Jemima Short is a M.litt student at Newcastle University. Her undergraduate degree in French Studies included a dissertation discussing myth in the representation of female revolutionaries of the 19th century. Her Postgraduate studies focus on myths around women and the Church in 19th century France from a literary and historiographical perspective.
Her MLitt project aims to challenge existing notions of the relationship between women and religion in nineteenth-century authors’ works, examining how myths were used to justify – and achieve – the political exclusion of women, and to demystify the extent of Church influence over women’s lives. To achieve this she is studying the treatment of women and religion in works of 19th century novelists, historians and polemicists. She aims to explore the control of the clergy over women’s lives, the mistrust of priests and the Church, anticlericalism and secularism, and the use of female icons such as Jeanne d’Arc by both the Church and the State.
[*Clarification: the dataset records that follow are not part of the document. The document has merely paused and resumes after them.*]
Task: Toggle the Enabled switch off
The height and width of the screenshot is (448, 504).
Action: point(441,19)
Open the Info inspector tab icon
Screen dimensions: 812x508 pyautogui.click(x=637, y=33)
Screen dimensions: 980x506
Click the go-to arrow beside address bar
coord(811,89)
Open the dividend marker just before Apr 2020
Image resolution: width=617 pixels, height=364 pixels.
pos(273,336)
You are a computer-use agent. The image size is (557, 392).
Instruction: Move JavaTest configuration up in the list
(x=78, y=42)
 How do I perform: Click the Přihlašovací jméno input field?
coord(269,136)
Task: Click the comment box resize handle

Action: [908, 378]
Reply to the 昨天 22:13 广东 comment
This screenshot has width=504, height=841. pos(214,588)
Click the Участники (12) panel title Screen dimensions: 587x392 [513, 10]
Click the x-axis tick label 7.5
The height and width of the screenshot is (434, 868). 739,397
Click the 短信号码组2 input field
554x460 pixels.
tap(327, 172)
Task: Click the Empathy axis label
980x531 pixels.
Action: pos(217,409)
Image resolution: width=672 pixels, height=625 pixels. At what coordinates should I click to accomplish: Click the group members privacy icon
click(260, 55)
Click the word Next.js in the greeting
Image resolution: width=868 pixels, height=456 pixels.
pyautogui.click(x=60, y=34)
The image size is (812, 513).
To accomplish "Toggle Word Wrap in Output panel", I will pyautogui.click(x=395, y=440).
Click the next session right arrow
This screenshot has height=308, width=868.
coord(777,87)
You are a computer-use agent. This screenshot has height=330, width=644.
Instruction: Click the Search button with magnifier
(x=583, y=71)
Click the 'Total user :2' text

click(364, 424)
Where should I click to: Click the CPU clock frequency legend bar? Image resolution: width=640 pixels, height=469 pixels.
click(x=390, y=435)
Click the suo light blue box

Her dissertation, ‘Crossing the mystical divide: women, religion and secularism in France in the writings of Jules Michelet,’ aims to reveal how the eminent and prolific historian Jules Michelet (1789-1874) contributed to the fabrication of myths to the extent that it was a commonly held belief that women were more religious than men. She also hopes to explore the perpetuation and long-standing acceptance of myths around women in current historical analysis.